William Lapp has run the numbers. The economist can’t seem to figure out how farmers will meet demand unless they bump up corn acres.
"When I add up the states, I can’t get much over 90 million acres during 2011 to meet growth in demand," says Lapp, president of Advanced Economic Solutions LLC in Omaha, Neb., and former chief economist for ConAgra Foods.
U.S. farmers will need to plant 92 million acres to accommodate demand, Lapp and others believe. Plus, the need will increase to upward of 95 million acres in the next couple of years.
U.S. farmers grew 93 million acres of corn in 2007, but less than 70 million acres of soybeans. "It’s a much different situation now," Lapp says. "We’ve got a serious problem with availability of acreage for corn in the coming year."
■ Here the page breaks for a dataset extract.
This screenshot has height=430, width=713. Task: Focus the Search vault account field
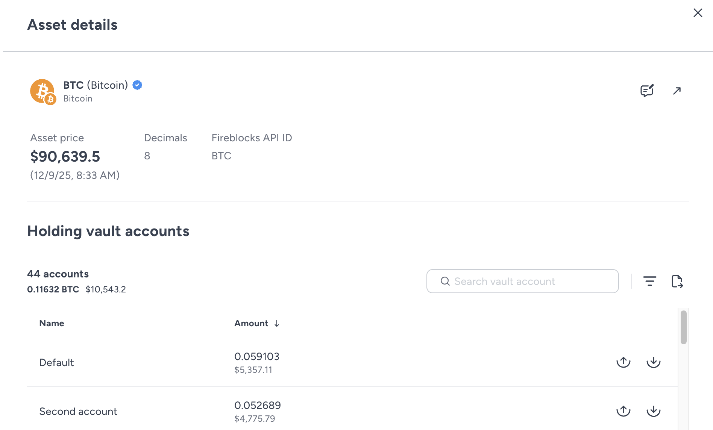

USDA’s December Supply and Demand report showed continued tight supplies for corn and soybeans, which Texas A&M University marketing economist Mark Welch says will help drive planting decisions next year. Grain stocks weren’t reduced as much as expected, with USDA only making minor adjustments to the corn, wheat and soybean balance sheets.
The USDA report indicates supplies of the two crops will be tight headed into the new year, pointing to strong demand and the need for increased acres in 2011, giving support to corn prices, Welch adds.
Informa Economics’ December release of its 2011 acreage predictions also showed lower acres. "Informa did an about-face from what they did in November and gave the bulls a little more room to buy corn," says Jerry Gulke, president of the Gulke Group. "They lowered their corn acres down to 90.8 million acres, which is closer to what most of us thought was reasonable anyway."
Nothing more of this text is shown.